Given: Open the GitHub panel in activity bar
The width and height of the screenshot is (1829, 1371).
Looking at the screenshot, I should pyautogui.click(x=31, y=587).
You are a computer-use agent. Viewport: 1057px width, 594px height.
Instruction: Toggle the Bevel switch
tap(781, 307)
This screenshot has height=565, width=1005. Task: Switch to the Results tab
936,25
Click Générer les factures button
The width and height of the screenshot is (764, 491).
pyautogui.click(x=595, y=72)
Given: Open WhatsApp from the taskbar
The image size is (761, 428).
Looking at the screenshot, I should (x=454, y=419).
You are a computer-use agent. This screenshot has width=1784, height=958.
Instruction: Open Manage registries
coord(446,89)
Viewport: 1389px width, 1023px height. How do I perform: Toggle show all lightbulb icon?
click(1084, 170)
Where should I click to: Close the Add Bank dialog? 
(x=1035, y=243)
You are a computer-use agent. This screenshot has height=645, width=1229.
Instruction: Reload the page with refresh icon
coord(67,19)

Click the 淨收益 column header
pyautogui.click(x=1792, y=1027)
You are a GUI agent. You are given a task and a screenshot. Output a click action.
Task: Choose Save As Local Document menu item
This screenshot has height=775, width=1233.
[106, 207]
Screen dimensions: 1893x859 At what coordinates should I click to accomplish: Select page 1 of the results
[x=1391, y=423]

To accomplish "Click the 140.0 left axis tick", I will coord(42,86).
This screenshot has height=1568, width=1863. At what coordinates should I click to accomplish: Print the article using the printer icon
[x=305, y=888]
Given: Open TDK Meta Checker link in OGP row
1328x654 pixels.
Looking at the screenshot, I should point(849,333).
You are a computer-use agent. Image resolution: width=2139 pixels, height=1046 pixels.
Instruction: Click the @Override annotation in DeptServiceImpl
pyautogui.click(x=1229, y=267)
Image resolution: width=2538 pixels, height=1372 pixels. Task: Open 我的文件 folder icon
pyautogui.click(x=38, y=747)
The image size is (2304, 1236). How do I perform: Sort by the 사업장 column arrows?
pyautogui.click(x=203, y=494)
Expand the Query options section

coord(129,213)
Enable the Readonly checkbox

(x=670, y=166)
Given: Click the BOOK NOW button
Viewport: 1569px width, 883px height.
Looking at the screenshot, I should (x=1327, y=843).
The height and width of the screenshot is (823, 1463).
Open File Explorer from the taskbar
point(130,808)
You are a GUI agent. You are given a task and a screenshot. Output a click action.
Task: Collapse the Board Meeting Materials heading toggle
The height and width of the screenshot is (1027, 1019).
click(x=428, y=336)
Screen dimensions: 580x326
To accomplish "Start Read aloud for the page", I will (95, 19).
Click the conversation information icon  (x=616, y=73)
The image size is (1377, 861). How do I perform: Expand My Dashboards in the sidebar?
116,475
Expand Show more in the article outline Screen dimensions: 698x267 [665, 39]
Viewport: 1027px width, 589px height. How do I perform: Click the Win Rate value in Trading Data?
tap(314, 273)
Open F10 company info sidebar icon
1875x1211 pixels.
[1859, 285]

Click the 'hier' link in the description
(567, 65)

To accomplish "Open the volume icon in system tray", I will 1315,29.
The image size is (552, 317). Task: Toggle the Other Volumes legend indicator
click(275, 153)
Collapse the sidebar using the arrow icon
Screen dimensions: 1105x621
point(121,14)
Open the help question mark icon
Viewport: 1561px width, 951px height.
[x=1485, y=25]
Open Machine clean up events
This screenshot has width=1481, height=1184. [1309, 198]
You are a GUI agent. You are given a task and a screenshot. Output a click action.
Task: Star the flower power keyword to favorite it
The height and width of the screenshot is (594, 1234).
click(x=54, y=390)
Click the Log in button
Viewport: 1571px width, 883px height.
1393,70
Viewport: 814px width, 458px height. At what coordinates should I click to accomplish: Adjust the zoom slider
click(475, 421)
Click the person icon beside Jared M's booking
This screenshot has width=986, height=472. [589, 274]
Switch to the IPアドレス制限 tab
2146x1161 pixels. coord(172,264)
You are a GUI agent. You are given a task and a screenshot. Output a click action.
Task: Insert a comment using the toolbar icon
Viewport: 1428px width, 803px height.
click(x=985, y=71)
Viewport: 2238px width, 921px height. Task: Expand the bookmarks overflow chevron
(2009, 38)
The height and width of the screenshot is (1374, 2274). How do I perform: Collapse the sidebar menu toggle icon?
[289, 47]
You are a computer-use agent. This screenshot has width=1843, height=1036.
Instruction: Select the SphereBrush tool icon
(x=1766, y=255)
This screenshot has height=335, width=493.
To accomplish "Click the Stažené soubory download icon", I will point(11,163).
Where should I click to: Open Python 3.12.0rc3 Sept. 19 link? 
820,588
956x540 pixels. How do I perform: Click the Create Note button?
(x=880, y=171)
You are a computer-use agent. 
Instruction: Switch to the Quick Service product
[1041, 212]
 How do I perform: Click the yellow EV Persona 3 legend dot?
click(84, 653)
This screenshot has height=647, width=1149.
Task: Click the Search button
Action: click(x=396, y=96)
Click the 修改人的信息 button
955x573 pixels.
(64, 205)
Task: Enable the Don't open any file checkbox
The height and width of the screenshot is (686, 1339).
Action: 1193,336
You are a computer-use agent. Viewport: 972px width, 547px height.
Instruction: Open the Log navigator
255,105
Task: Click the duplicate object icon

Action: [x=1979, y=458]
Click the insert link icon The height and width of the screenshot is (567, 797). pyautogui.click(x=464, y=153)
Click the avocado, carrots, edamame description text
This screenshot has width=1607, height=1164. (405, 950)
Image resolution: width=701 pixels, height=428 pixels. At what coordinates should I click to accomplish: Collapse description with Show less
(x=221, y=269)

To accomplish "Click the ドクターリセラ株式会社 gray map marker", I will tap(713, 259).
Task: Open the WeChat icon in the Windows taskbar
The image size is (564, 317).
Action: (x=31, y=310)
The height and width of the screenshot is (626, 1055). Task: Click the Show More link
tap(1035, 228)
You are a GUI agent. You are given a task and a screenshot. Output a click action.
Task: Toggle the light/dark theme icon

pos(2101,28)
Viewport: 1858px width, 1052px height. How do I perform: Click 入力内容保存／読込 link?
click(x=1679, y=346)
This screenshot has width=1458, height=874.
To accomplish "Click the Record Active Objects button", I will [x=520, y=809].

_About this exercise_:
Repeat the data above exactly.

_Your solution_:
Given: Open the GitHub panel in activity bar
The width and height of the screenshot is (1829, 1371).
Looking at the screenshot, I should pyautogui.click(x=31, y=587).
You are a computer-use agent. Viewport: 1057px width, 594px height.
Instruction: Toggle the Bevel switch
tap(781, 307)
This screenshot has height=565, width=1005. Task: Switch to the Results tab
936,25
Click Générer les factures button
The width and height of the screenshot is (764, 491).
pyautogui.click(x=595, y=72)
Given: Open WhatsApp from the taskbar
The image size is (761, 428).
Looking at the screenshot, I should (x=454, y=419).
You are a computer-use agent. This screenshot has width=1784, height=958.
Instruction: Open Manage registries
coord(446,89)
Viewport: 1389px width, 1023px height. How do I perform: Toggle show all lightbulb icon?
click(1084, 170)
Where should I click to: Close the Add Bank dialog? 
(x=1035, y=243)
You are a computer-use agent. This screenshot has height=645, width=1229.
Instruction: Reload the page with refresh icon
coord(67,19)

Click the 淨收益 column header
pyautogui.click(x=1792, y=1027)
You are a GUI agent. You are given a task and a screenshot. Output a click action.
Task: Choose Save As Local Document menu item
This screenshot has height=775, width=1233.
[106, 207]
Screen dimensions: 1893x859 At what coordinates should I click to accomplish: Select page 1 of the results
[x=1391, y=423]

To accomplish "Click the 140.0 left axis tick", I will coord(42,86).
This screenshot has height=1568, width=1863. At what coordinates should I click to accomplish: Print the article using the printer icon
[x=305, y=888]
Given: Open TDK Meta Checker link in OGP row
1328x654 pixels.
Looking at the screenshot, I should point(849,333).
You are a computer-use agent. Image resolution: width=2139 pixels, height=1046 pixels.
Instruction: Click the @Override annotation in DeptServiceImpl
pyautogui.click(x=1229, y=267)
Image resolution: width=2538 pixels, height=1372 pixels. Task: Open 我的文件 folder icon
pyautogui.click(x=38, y=747)
The image size is (2304, 1236). How do I perform: Sort by the 사업장 column arrows?
pyautogui.click(x=203, y=494)
Expand the Query options section

coord(129,213)
Enable the Readonly checkbox

(x=670, y=166)
Given: Click the BOOK NOW button
Viewport: 1569px width, 883px height.
Looking at the screenshot, I should (x=1327, y=843).
The height and width of the screenshot is (823, 1463).
Open File Explorer from the taskbar
point(130,808)
You are a GUI agent. You are given a task and a screenshot. Output a click action.
Task: Collapse the Board Meeting Materials heading toggle
The height and width of the screenshot is (1027, 1019).
click(x=428, y=336)
Screen dimensions: 580x326
To accomplish "Start Read aloud for the page", I will (95, 19).
Click the conversation information icon  (x=616, y=73)
The image size is (1377, 861). How do I perform: Expand My Dashboards in the sidebar?
116,475
Expand Show more in the article outline Screen dimensions: 698x267 [665, 39]
Viewport: 1027px width, 589px height. How do I perform: Click the Win Rate value in Trading Data?
tap(314, 273)
Open F10 company info sidebar icon
1875x1211 pixels.
[1859, 285]

Click the 'hier' link in the description
(567, 65)

To accomplish "Open the volume icon in system tray", I will 1315,29.
The image size is (552, 317). Task: Toggle the Other Volumes legend indicator
click(275, 153)
Collapse the sidebar using the arrow icon
Screen dimensions: 1105x621
point(121,14)
Open the help question mark icon
Viewport: 1561px width, 951px height.
[x=1485, y=25]
Open Machine clean up events
This screenshot has width=1481, height=1184. [1309, 198]
You are a GUI agent. You are given a task and a screenshot. Output a click action.
Task: Star the flower power keyword to favorite it
The height and width of the screenshot is (594, 1234).
click(x=54, y=390)
Click the Log in button
Viewport: 1571px width, 883px height.
1393,70
Viewport: 814px width, 458px height. At what coordinates should I click to accomplish: Adjust the zoom slider
click(475, 421)
Click the person icon beside Jared M's booking
This screenshot has width=986, height=472. [589, 274]
Switch to the IPアドレス制限 tab
2146x1161 pixels. coord(172,264)
You are a GUI agent. You are given a task and a screenshot. Output a click action.
Task: Insert a comment using the toolbar icon
Viewport: 1428px width, 803px height.
click(x=985, y=71)
Viewport: 2238px width, 921px height. Task: Expand the bookmarks overflow chevron
(2009, 38)
The height and width of the screenshot is (1374, 2274). How do I perform: Collapse the sidebar menu toggle icon?
[289, 47]
You are a computer-use agent. This screenshot has width=1843, height=1036.
Instruction: Select the SphereBrush tool icon
(x=1766, y=255)
This screenshot has height=335, width=493.
To accomplish "Click the Stažené soubory download icon", I will point(11,163).
Where should I click to: Open Python 3.12.0rc3 Sept. 19 link? 
820,588
956x540 pixels. How do I perform: Click the Create Note button?
(x=880, y=171)
You are a computer-use agent. 
Instruction: Switch to the Quick Service product
[1041, 212]
 How do I perform: Click the yellow EV Persona 3 legend dot?
click(84, 653)
This screenshot has height=647, width=1149.
Task: Click the Search button
Action: click(x=396, y=96)
Click the 修改人的信息 button
955x573 pixels.
(64, 205)
Task: Enable the Don't open any file checkbox
The height and width of the screenshot is (686, 1339).
Action: 1193,336
You are a computer-use agent. Viewport: 972px width, 547px height.
Instruction: Open the Log navigator
255,105
Task: Click the duplicate object icon

Action: [x=1979, y=458]
Click the insert link icon The height and width of the screenshot is (567, 797). pyautogui.click(x=464, y=153)
Click the avocado, carrots, edamame description text
This screenshot has width=1607, height=1164. (405, 950)
Image resolution: width=701 pixels, height=428 pixels. At what coordinates should I click to accomplish: Collapse description with Show less
(x=221, y=269)

To accomplish "Click the ドクターリセラ株式会社 gray map marker", I will tap(713, 259).
Task: Open the WeChat icon in the Windows taskbar
The image size is (564, 317).
Action: (x=31, y=310)
The height and width of the screenshot is (626, 1055). Task: Click the Show More link
tap(1035, 228)
You are a GUI agent. You are given a task and a screenshot. Output a click action.
Task: Toggle the light/dark theme icon

pos(2101,28)
Viewport: 1858px width, 1052px height. How do I perform: Click 入力内容保存／読込 link?
click(x=1679, y=346)
This screenshot has width=1458, height=874.
To accomplish "Click the Record Active Objects button", I will [x=520, y=809].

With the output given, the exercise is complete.